As a rule, entry should not be routine and should only be carried out if absolutely necessary. However, if entry is necessary – for example for an inspection or to ensure cleaning has been carried out correctly – suitable safety procedures must be followed.
Firstly, CO2 from the space must be completely removed. This can be done by discharging all the fermentation and pressure gasses directly into the open air using a ring main system. If this is not possible due to the layout, the CO2 must be manually extracted and safely diverted.
Prior to entering a tank or other confined space, a ‘release measurement’ of CO2 must be taken using a suitable CO2 monitor. This is the only reliable method to check whether the CO2 concentration is actually at a safe level. The measurement must be taken by a qualified person, usually by lowering the monitor into the chamber and leaving it there for several minutes. It goes without saying that any monitoring device must be durable, reliable and regularly calibrated and tested.
Protecting the worker entering a confined space
Anyone entering a tank or other confined space must also be equipped with a suitable gas detector. If a certain CO2 concentration is exceeded the device will go into alarm mode with both audio and visual alarms.
Generally, at a CO2 volume of 0.5 % by volume, a pre-warning is set off; at 1 to 2 % by volume the main alarm is activated.
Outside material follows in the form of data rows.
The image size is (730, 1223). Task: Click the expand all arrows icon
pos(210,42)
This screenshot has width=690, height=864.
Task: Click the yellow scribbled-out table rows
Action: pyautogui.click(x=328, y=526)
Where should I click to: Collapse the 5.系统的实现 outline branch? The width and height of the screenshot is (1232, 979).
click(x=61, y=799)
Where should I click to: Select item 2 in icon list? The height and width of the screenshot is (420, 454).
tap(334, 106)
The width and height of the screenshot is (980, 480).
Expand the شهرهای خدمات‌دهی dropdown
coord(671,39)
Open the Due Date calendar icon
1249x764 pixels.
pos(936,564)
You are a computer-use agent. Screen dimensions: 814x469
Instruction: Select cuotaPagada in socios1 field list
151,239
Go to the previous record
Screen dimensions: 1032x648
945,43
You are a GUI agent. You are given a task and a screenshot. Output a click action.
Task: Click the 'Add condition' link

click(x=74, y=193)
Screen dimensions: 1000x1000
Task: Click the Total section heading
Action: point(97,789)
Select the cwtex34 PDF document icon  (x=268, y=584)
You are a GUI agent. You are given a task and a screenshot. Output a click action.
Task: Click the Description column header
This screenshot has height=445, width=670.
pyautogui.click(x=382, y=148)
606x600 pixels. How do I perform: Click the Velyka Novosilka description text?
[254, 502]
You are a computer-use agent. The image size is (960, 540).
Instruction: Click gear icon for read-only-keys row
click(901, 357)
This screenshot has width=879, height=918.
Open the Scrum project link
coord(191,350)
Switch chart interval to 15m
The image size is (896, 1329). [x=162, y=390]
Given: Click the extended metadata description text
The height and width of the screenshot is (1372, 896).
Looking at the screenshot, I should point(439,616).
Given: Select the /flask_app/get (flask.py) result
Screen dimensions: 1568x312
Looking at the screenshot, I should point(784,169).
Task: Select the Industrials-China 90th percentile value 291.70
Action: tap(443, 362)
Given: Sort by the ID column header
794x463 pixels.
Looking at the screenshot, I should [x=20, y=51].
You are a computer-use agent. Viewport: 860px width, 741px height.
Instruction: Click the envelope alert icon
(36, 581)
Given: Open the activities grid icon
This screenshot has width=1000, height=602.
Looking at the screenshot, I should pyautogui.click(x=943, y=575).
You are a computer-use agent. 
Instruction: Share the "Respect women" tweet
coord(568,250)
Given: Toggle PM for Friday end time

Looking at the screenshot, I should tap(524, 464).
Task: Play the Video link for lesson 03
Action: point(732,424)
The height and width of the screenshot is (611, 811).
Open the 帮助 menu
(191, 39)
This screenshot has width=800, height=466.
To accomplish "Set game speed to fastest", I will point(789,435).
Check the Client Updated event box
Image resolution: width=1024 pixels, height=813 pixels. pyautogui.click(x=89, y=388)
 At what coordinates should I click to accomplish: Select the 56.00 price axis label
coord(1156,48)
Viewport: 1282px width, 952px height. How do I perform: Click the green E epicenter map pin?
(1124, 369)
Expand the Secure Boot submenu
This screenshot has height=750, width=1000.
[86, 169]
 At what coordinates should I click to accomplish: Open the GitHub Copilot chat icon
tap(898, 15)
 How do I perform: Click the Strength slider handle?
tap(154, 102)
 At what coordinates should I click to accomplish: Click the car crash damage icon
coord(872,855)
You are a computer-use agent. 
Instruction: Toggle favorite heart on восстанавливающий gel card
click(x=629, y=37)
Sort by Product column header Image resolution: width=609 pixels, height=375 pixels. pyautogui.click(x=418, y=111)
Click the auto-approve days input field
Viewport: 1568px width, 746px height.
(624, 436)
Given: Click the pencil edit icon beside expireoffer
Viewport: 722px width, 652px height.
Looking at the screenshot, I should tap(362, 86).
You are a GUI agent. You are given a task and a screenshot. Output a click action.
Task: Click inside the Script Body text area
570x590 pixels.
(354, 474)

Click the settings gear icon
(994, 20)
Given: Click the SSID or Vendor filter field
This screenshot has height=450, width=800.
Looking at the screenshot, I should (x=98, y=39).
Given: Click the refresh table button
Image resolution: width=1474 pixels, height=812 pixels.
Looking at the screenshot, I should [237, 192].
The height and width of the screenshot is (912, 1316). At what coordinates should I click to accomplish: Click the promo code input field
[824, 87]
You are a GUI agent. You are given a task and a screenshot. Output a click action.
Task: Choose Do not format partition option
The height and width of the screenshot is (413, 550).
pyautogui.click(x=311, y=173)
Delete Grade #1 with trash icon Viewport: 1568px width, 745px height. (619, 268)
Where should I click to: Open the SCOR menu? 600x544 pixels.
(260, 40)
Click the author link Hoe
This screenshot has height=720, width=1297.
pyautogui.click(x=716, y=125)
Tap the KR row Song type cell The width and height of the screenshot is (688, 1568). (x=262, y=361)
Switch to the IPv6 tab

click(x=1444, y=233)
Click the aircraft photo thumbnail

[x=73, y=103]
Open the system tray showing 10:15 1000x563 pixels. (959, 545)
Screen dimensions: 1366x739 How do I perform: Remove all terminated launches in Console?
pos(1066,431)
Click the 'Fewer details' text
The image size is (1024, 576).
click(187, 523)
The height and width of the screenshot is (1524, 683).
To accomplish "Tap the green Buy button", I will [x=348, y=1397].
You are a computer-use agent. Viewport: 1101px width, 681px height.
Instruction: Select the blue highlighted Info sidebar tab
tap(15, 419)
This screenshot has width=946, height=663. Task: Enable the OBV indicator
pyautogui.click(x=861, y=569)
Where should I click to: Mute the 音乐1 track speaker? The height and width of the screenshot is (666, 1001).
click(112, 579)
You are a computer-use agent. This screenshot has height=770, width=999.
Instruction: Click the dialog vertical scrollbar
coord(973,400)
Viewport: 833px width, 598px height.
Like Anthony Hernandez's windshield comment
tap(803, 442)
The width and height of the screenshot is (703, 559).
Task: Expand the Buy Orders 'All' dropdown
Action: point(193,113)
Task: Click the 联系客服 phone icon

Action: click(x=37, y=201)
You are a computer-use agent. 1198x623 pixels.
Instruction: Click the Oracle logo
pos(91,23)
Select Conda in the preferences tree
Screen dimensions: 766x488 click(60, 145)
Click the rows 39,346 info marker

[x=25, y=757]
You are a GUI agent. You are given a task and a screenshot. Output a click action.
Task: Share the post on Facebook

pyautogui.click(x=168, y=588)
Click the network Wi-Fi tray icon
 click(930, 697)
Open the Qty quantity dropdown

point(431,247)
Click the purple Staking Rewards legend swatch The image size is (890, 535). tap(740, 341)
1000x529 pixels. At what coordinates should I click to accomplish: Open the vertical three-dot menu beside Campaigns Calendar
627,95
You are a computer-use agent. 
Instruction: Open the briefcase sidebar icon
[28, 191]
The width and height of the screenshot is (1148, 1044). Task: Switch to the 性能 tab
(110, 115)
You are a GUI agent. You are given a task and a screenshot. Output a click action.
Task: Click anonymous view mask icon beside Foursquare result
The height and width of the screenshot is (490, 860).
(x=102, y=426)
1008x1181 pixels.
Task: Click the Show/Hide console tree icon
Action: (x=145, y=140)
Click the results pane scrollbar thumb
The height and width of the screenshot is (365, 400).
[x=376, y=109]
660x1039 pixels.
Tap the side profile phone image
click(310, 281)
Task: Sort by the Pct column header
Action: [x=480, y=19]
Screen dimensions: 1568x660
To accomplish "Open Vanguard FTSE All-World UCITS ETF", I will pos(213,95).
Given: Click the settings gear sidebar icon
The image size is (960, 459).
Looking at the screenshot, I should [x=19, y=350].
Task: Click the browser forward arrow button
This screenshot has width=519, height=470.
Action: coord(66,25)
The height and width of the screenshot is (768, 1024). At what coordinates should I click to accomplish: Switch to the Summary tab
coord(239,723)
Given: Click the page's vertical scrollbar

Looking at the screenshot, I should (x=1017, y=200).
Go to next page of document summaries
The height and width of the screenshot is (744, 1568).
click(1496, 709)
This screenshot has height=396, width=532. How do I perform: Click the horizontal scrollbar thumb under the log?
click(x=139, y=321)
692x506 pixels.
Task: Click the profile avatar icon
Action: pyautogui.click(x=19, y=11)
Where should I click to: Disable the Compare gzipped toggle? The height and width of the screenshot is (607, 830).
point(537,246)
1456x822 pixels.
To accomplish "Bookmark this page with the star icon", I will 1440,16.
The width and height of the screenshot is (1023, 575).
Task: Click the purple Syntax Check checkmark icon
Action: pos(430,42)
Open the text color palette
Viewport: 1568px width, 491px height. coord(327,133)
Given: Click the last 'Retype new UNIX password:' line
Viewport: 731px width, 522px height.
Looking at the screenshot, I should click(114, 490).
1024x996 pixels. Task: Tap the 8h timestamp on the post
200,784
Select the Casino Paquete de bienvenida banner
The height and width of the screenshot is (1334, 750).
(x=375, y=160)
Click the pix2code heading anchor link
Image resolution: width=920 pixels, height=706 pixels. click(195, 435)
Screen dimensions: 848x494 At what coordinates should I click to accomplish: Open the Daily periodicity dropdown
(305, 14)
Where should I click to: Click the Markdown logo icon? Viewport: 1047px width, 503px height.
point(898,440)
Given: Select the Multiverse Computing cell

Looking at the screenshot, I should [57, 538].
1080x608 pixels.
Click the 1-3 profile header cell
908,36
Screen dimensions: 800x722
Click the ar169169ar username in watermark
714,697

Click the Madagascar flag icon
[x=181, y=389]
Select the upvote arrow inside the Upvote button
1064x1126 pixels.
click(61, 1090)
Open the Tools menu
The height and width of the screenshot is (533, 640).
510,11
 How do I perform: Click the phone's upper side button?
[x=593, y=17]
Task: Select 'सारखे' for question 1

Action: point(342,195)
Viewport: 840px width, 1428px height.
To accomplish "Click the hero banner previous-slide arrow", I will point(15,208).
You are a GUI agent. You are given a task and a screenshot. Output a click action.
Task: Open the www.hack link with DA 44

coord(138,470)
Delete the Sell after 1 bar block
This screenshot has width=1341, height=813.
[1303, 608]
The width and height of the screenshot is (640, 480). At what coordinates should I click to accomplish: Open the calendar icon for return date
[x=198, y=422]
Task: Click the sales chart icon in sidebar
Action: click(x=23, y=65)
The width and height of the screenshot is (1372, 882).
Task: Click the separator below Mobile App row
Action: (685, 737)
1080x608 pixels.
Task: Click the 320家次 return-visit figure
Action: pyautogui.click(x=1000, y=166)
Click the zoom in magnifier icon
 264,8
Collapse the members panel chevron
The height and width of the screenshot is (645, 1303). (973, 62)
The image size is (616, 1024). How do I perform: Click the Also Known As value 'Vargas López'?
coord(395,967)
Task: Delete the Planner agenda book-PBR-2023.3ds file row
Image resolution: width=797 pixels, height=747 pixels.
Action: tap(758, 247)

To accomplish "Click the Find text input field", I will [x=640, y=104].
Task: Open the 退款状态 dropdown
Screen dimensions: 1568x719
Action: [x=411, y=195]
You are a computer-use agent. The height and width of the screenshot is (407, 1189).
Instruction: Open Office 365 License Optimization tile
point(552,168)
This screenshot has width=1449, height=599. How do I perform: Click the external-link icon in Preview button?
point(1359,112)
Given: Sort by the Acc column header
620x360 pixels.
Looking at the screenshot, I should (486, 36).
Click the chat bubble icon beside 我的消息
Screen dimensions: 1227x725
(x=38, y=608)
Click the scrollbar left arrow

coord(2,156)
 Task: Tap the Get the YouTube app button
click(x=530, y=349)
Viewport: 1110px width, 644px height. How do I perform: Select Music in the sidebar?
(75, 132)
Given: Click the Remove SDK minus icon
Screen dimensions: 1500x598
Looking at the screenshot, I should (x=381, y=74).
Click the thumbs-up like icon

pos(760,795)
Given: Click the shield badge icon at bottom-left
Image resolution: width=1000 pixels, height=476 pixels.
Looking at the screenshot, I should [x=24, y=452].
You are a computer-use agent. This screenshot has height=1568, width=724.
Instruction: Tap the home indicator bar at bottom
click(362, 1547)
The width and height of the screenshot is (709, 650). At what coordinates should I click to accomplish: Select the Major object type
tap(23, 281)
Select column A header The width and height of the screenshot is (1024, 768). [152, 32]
With most devices other alarm thresholds can be selected with the aim of avoiding the alarm sounding too frequently and simultaneously ensuring the safety of the person working in the container.
CO2 gas detector types
Both portable and fixed CO2 detectors can be used for CO2 monitoring in breweries. Fixed systems typically comprise one or more detector “heads” connected to a separate control panel. If a detector reads a dangerous CO2 level, extractor fans are automatically triggered and sirens or visual beacons can also be activated to warn workers to vacate the area. This sort of installation is suited to larger spaces like cellars and plant rooms.
However, much confined space work in the brewing industry takes place in more restricted areas like fermentation tanks where fixed detectors cannot be installed. This means compact portable units are required. Ease of use, with one button operation, should be the norm when it comes to portable detectors. This means minimal training is required while increased safety is ensured. Combining one or more sensors with powerful audible and visual signals to warn when pre-set gas levels are reached, compact portable detectors are easily carried in a confined space, ensuring that pockets of high CO2 concentration are not missed.
Certain features should be expected in every portable CO2 detector. Clearly, life-saving tools for demanding environments must be as tough as possible, with reliable electronics housed in impact-resistant casings. While the need to leave gas sensors exposed to the atmosphere means that no instrument can be fully sealed, a high degree of protection against dust and water ingress is essential. Toughness notwithstanding, a well-designed detector will also be light and compact enough to wear for an entire shift.
Finally, because of the difficulties of working in a cramped space, perhaps under poor lighting, instruments should be easy to use. No matter how advanced a detector’s internal architecture or data management options, personnel in the field should be faced with nothing more daunting than a clear display, simple, one-button operation and loud/bright alarms.
Not taking the risk of CO2 seriously has led to many unavoidable deaths. If all the safety procedures described above are observed, the risks of dealing with this colourless, odourless and tasteless gas can be significantly reduced.